The twelve green chemistry principles were first disclosed by Paul T. Anastas and John Warner,¹ and since then, innumerable scientific disclosures and discoveries have ascended through “Green Chemistry”. The twelve green chemistry principles have served as an excellent springboard for the advancement of new green chemistry research.² Green chemistry has a significant impact on chemical synthesis.^3–6 Green solvents,^7,8 sustainable catalysts,^9,10 and microwave and ultrasonic technologies have all changed the face of organic synthesis. In recent years, eco-friendly techniques for the synthesis of heterocyclic compounds of medicinal value have been considered in order to optimise reaction conditions.^11–13

The synthesis of bioactive compounds is necessary for facilitating the development of new drugs, especially when looking for therapeutic treatments. 2,3-dihydroquinazolin-4-one (DHQ), a nitrogen-containing heterocyclic compound, is a major structural component of a number of biologically active compounds. Because of the prevalence of the quinazoline structure as a building block in a variety of natural products and synthetic compounds, researchers have focused their efforts on the synthesis of quinazolines due to their diverse biological and therapeutic activity. Antimicrobial,^14,15 antineoplastic,¹⁶ anti-inflammatory,¹⁷ anti-cancer,¹⁸ and anticonvulsive¹⁹ characteristics are among the potential pharmacological profiles of DHQ-containing heterocyclic compounds. It has been demonstrated that adding 2-aryl/heteroaryl to these compounds improves their pharmacological characteristics, making them attractive targets for future therapeutic development.

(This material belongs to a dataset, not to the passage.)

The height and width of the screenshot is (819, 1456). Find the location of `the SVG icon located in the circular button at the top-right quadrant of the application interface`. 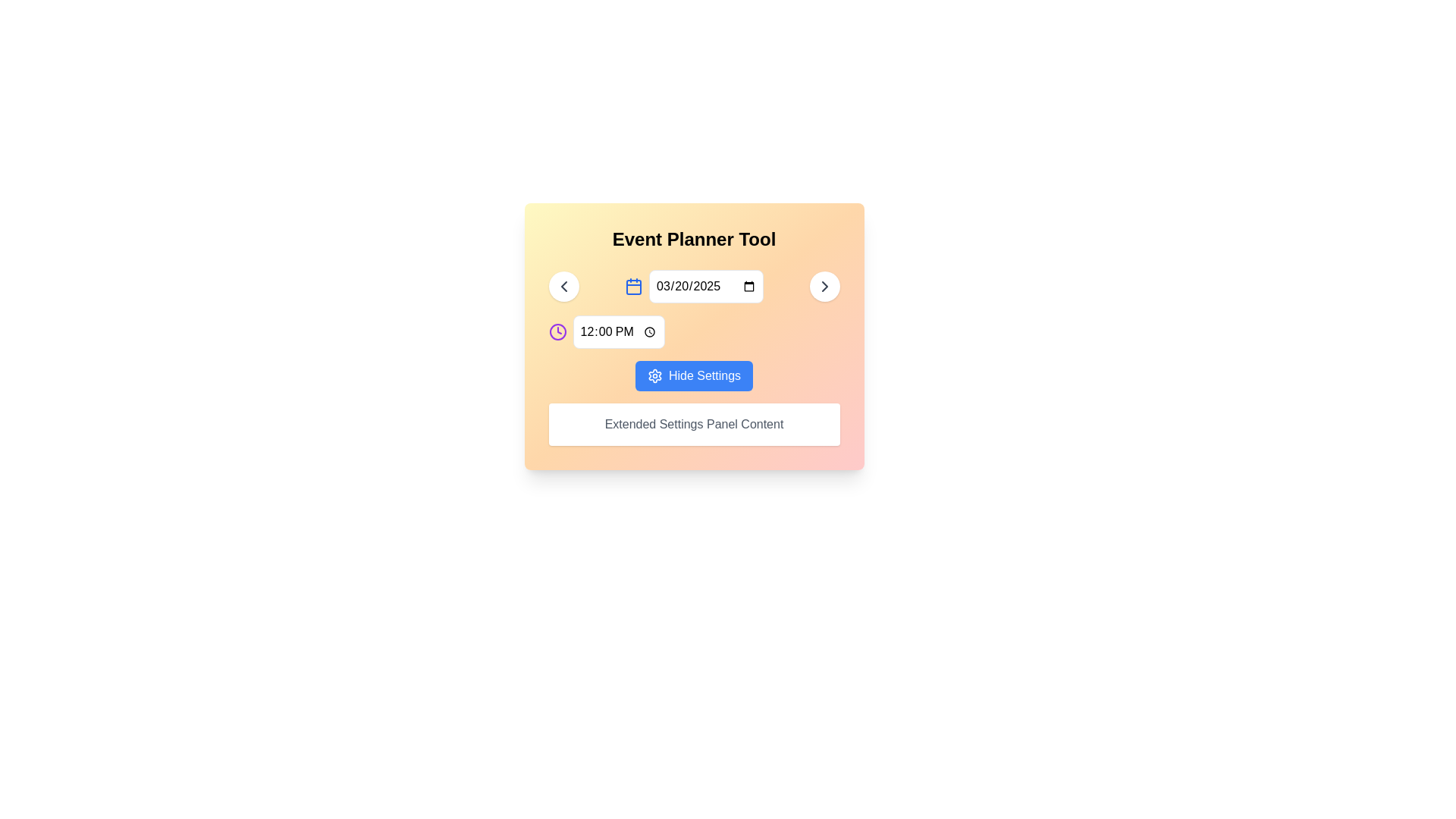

Throughout the last few decades, several approaches for the synthesis of the DHQ framework, particularly the 2-aryl/heteroaryl substituted derivatives, have been established. Nevertheless, multistep synthesis, harsh reaction conditions, and the use of toxic chemicals and solvents have limited their promise as a flexible component. Green chemistry and alternative methodologies have lately been researched for the synthesis of several DHQ derivatives. There is a considerable amount of research on the synthesis of DHQ derivatives utilising various techniques. Some previous synthetic strategies include CoFe₂O₄@SiO₂-CPTES-guanidine-Cu(II),²⁰ Cp₂TiCl₂,²¹ CuCl₂/Fe₃O₄-TEDETA,²² boehmite silica dopamine sulfamic acid,²³ palladium S-methylisothiourea,²⁴ SbCl₃,²⁵ L-proline@Fe₃O₄,²⁶ succinimide-N-sulfonic acid,²⁷ and many others.^28–31

The various reported strategies include lengthy catalyst synthesis procedures, complex structures of the catalysts, operational complexity, long reaction run, use of non-renewable energy sources, etc. This demands the development of highly efficient, green and use of clean energy source for the synthesis of DHQ derivatives. The solar energy is largely available non-renewable clean energy source and lemon juice is one of the best natural biocatalyst. The increased use of lemon juice in organic synthesis is mostly due to its biodegradability, nontoxicity, water-solubility, clean reaction profile, ready availability, and low cost.

Under concentrated solar radiation (CSR), we present a feasible and efficient synthesis of 2-aryl/heteroaryl substituted 2,3-dihydroquinazolin-4(1H)-ones from 2-aminobenzamide and aromatic/heteroaromatic aldehydes via lemon juice. Some previously used catalytic systems^32–36 are depicted in Scheme 1. The use of synthetic catalysts for the synthesis of 2,3-dihydroquinazolin-4(1H)-ones is not completely sustainable and renewable. Instead, providing renewable natural source could lead to the sustainable way. Here, we are delighted to report that CSR, an entirely free, safe, and natural energy as a potential source to carry out the synthesis of 2,3-dihydroquinazolin-4(1H)-ones. In this study, we report the synthesis of 2-aryl/heteroaryl substituted 2,3-dihydroquinazolin-4(1H)-one derivatives using concentrated solar radiation. The application of solar energy in this context not only offers a green alternative to conventional heating methods but also demonstrates the feasibility of using solar technology in organic synthesis.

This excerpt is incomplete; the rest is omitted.